'''

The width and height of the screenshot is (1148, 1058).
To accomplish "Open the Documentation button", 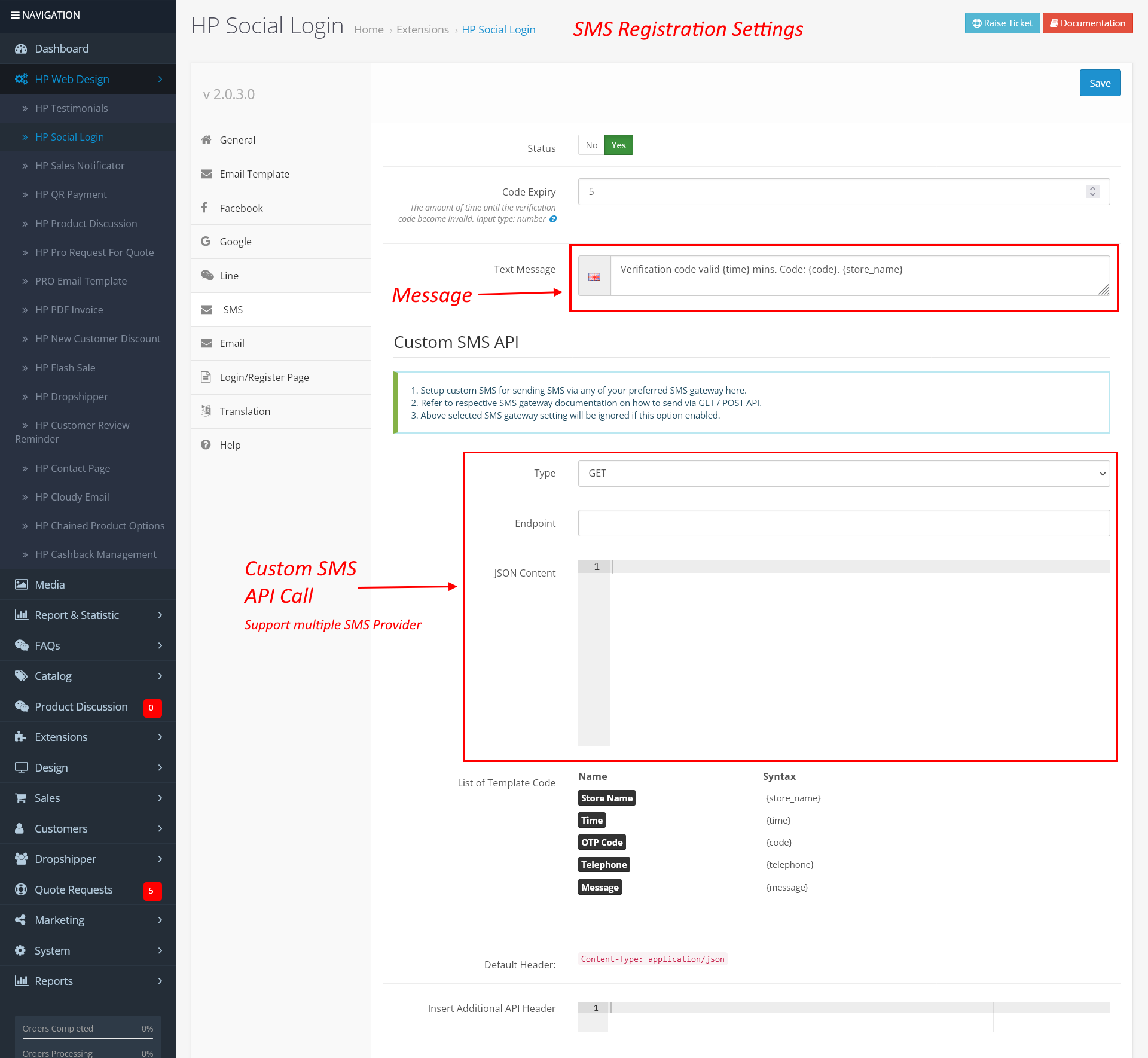I will 1088,23.
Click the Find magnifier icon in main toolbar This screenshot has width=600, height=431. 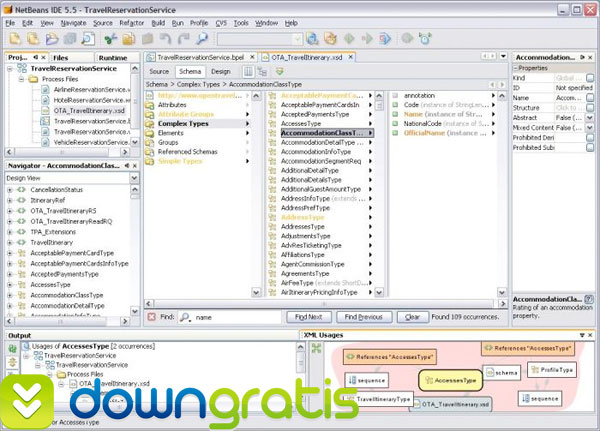tap(203, 39)
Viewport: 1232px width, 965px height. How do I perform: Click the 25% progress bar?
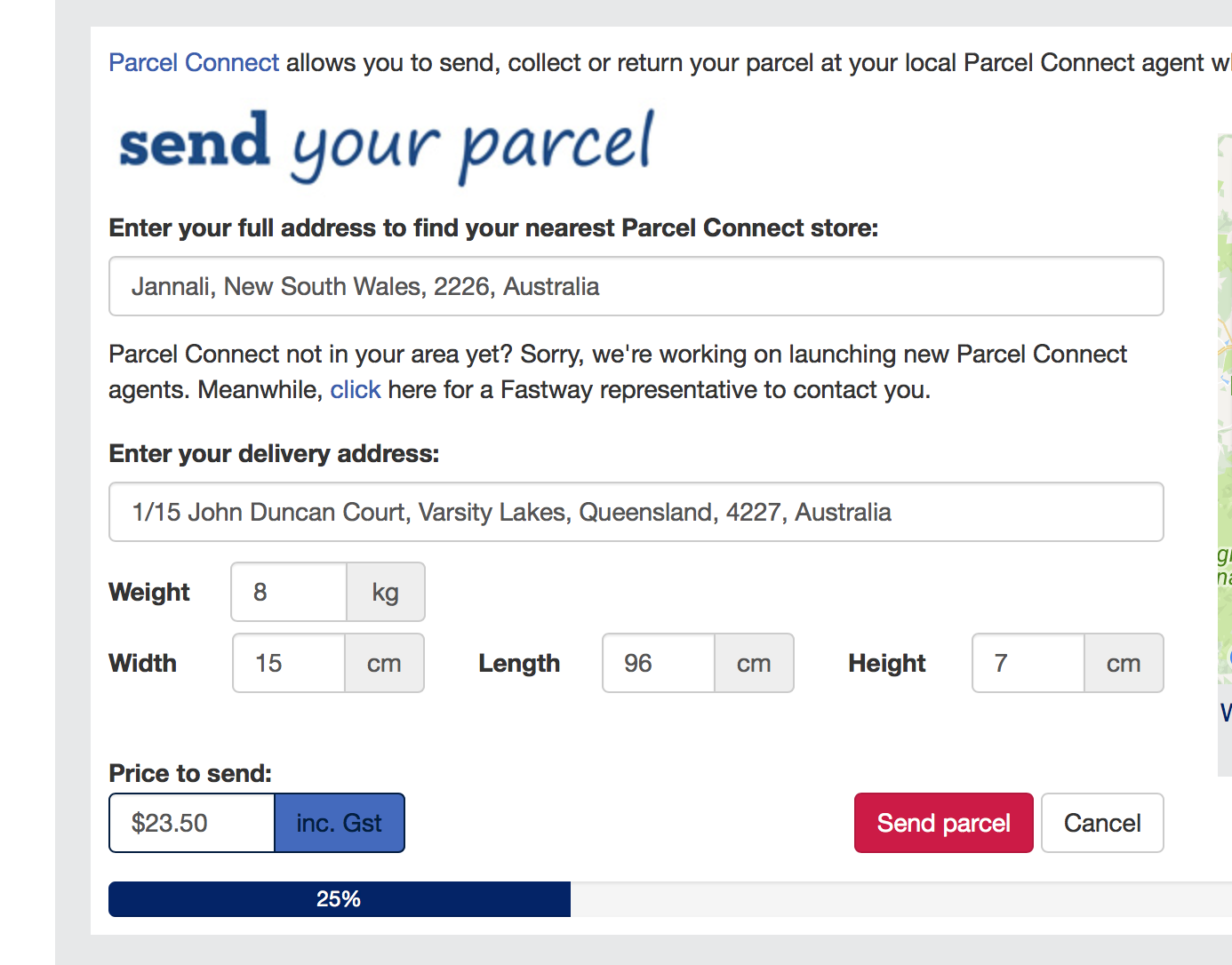pyautogui.click(x=339, y=899)
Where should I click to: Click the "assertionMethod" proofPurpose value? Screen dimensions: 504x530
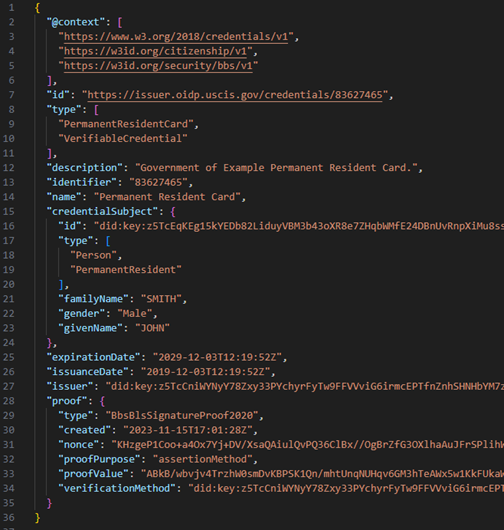(202, 459)
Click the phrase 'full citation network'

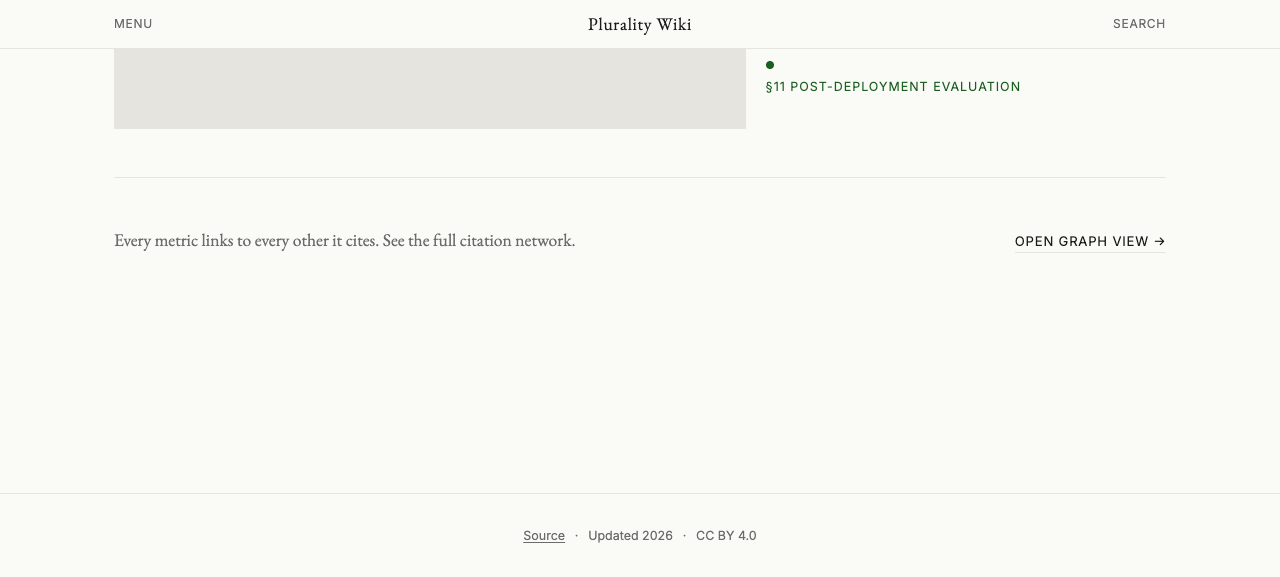point(503,241)
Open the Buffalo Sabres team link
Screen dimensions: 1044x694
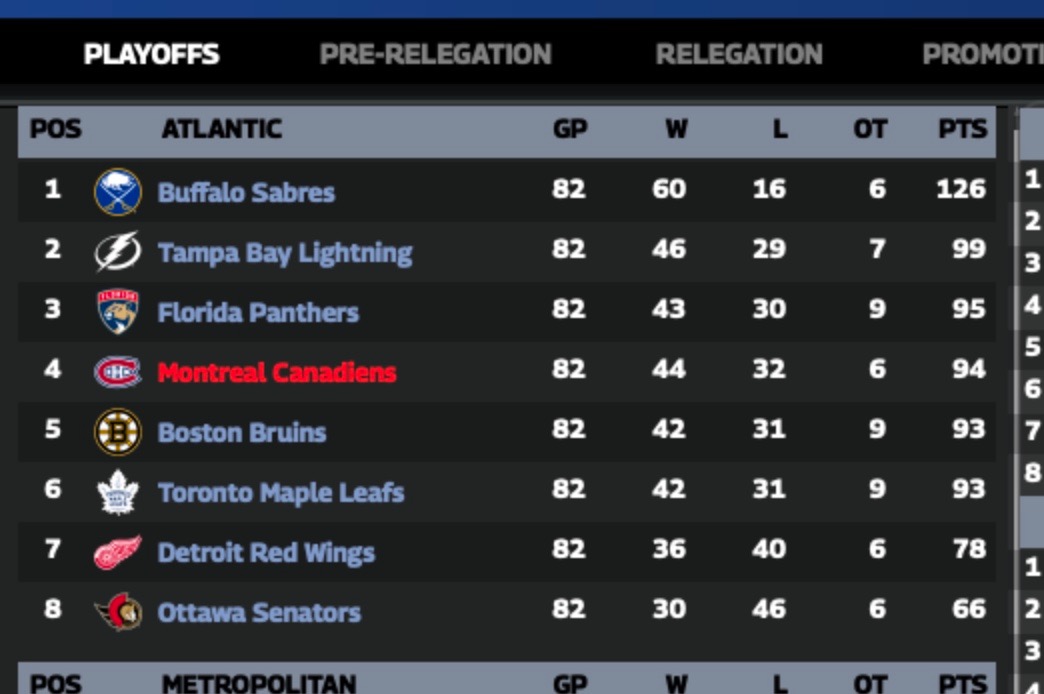(246, 192)
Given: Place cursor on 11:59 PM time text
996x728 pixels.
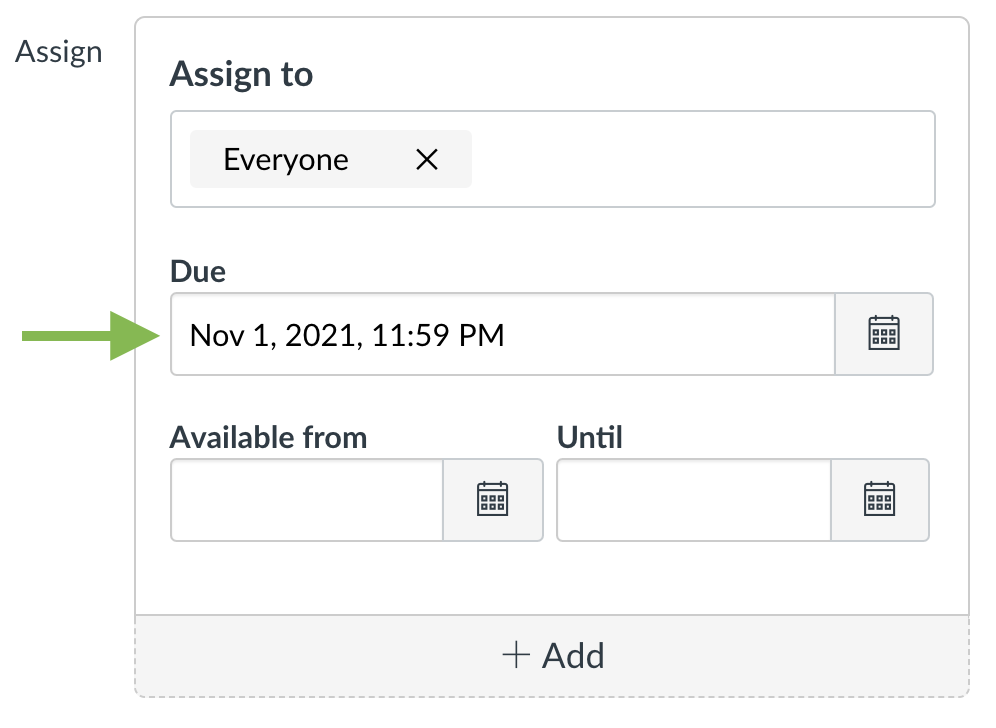Looking at the screenshot, I should (x=438, y=335).
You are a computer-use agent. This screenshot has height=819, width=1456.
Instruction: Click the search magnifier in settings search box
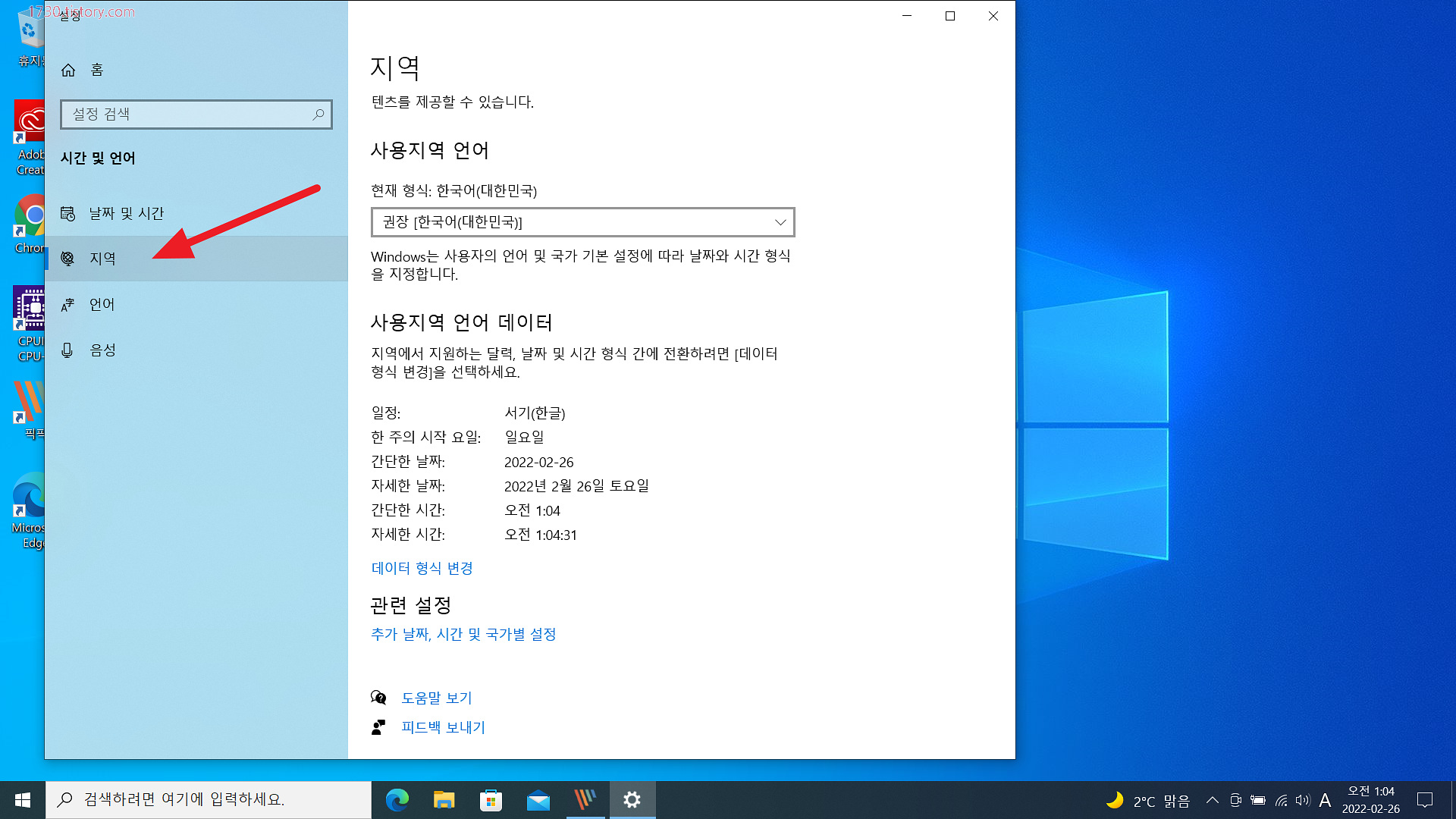pos(318,115)
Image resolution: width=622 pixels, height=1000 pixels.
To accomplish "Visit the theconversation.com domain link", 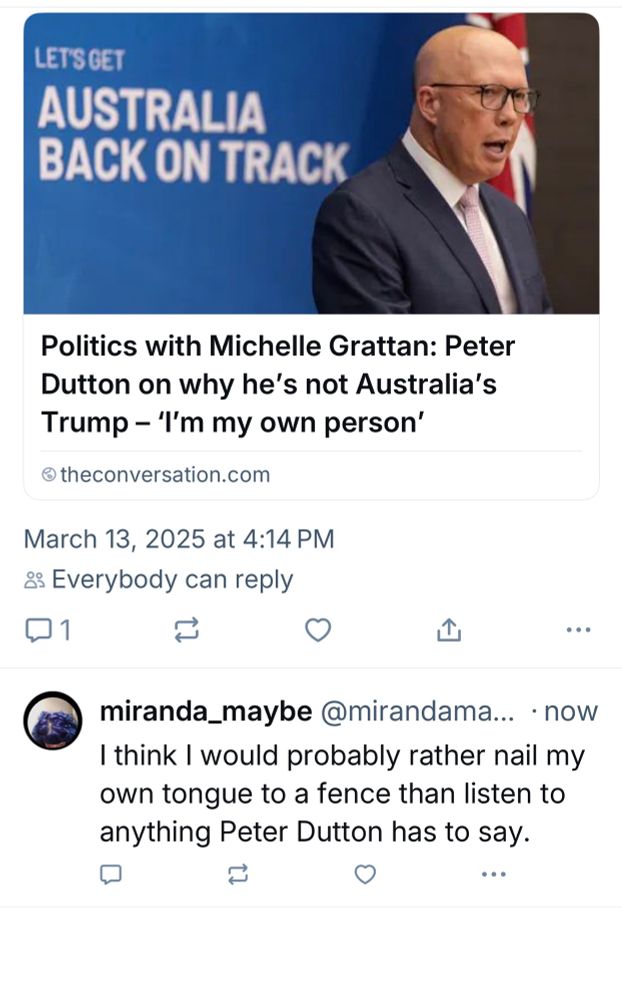I will (165, 474).
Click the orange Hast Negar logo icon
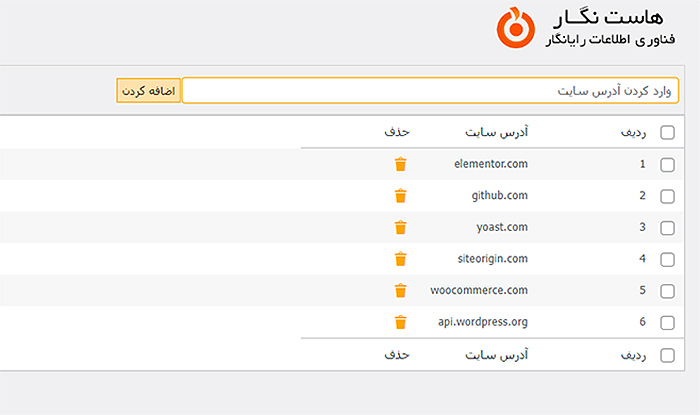Viewport: 700px width, 415px height. pyautogui.click(x=516, y=28)
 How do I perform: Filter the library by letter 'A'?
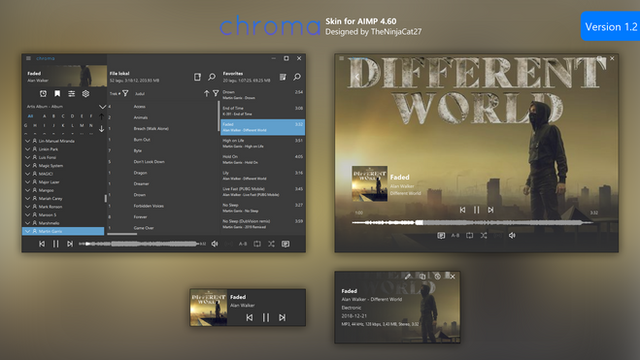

'''

▸ 所需工作
请把含有“Where should I”的那一行与含有“Looking at the”的那一行之间的记录改写成编号列表，首尾两行都包括在内，空行略去。答案中不要出现图片。

▸ 任务答案
1. Where should I click to: Click the "assertionMethod" proofPurpose value? Screen dimensions: 504x530
2. (202, 459)
3. Click the phrase 'full citation network'
4. point(503,241)
5. Open the Buffalo Sabres team link
6. Screen dimensions: 1044x694
7. (246, 192)
8. Given: Place cursor on 11:59 PM time text
9. 996x728 pixels.
10. Looking at the screenshot, I should (x=438, y=335).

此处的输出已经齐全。